現在の日本は、どちらも満たしていません。国債を発行して通貨の流通量を増やすことは出来ますが、全ての日本人、あるいは日本に滞在する人々が暮らすためのエネルギーを満たすことも、お腹を満たすことも出来ません。ゆえに、現代貨幣理論を実現するためには、発行する国債により得られた歳入を最優先で、この2項目に投資する必要があるのです。

1.エネルギーを自給すること
 過去に失敗した原子力、核燃料サイクルや自然エネルギーもありますが、シーレーン、石油を安定的に輸入できるための国際協力とそれを実現するための防衛力(海軍力)を補強する必要があります。
 ホルムズ海峡をはじめ、マラッカ海峡、台湾海峡と日本へ石油を運ぶためには、絶対に安全を確保しなければならない地域があります。これを他国に頼っている以上、外貨が必要であり自国通貨建てで運営している国家とは呼べません。

2.食料を自給すること
 政府が誤った統計を出すようになって、多くの人が勘違いをしてしまいますが、食料自給率とは「食糧」穀類の自給率であり、水の自給率です。カロリーベースや金額ベースでは、お腹を満たすことは出来ません。
 平成の30年間に、穀類を生産できる農地は埋め立てられ、飲み水を確保するための水源は外国人に売られ、水道事業は民営化(外資参入)が許されました。どれも、外貨でしか取り戻すことは出来ないのです。

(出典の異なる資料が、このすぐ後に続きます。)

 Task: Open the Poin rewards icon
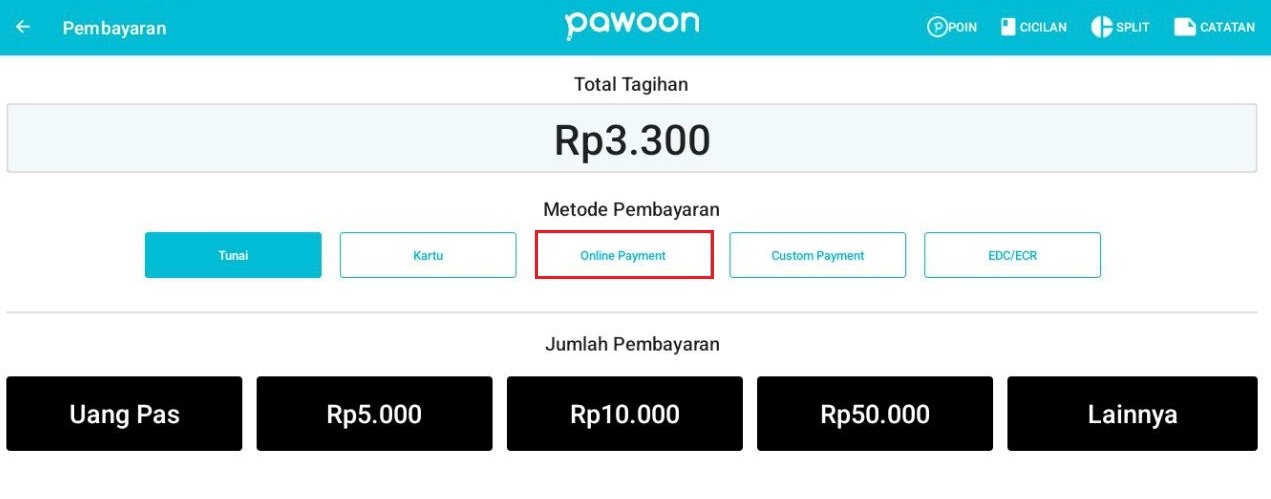[937, 27]
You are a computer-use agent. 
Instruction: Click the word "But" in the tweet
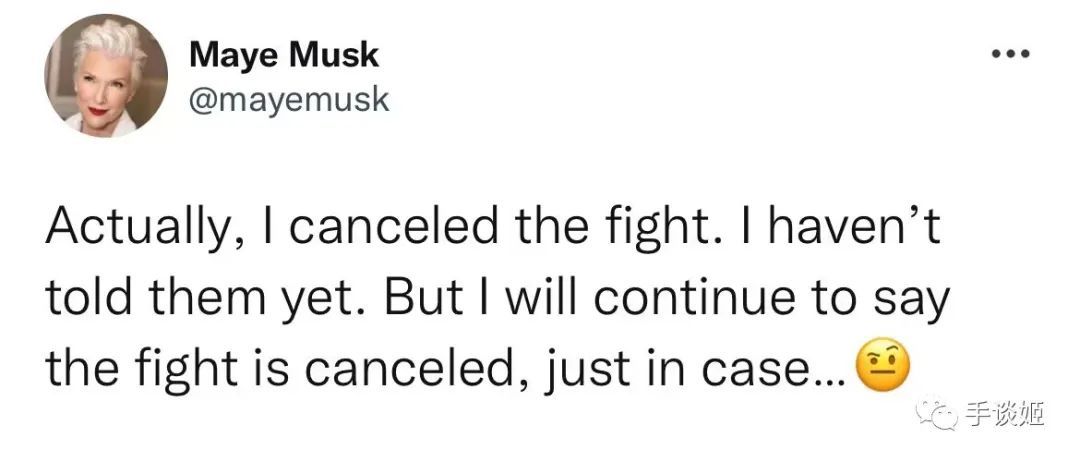tap(424, 297)
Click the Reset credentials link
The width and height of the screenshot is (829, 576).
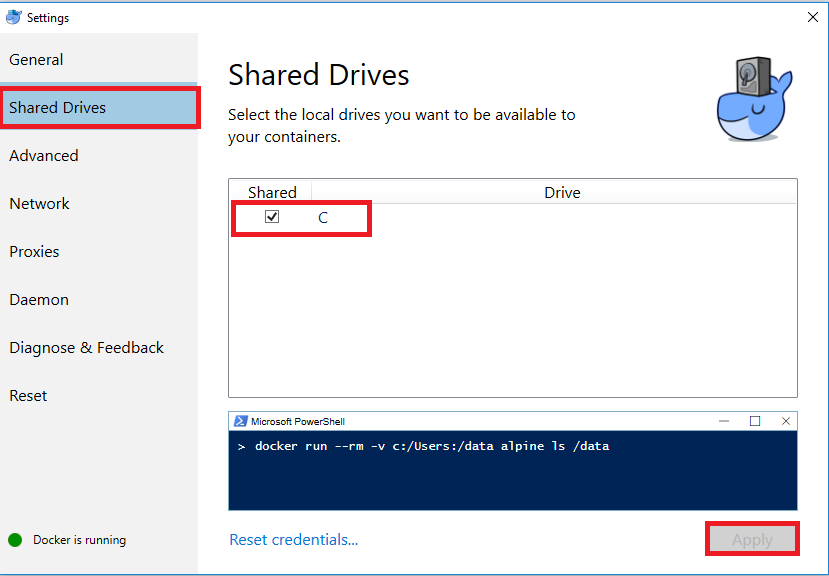tap(293, 540)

 今回の記事では現代貨幣理論を日本で使うための条件を示すことに留め、それを解決する方法は別の機会、あるいは読んで下さった皆さんが議論していただければと存じます。
 現代貨幣理論は、正しい理論だと感じますが、日本で採用するためには、2つの条件を政府・自治体が最優先課題として努力し、国民がそれを後押しすることが必要だと考えています。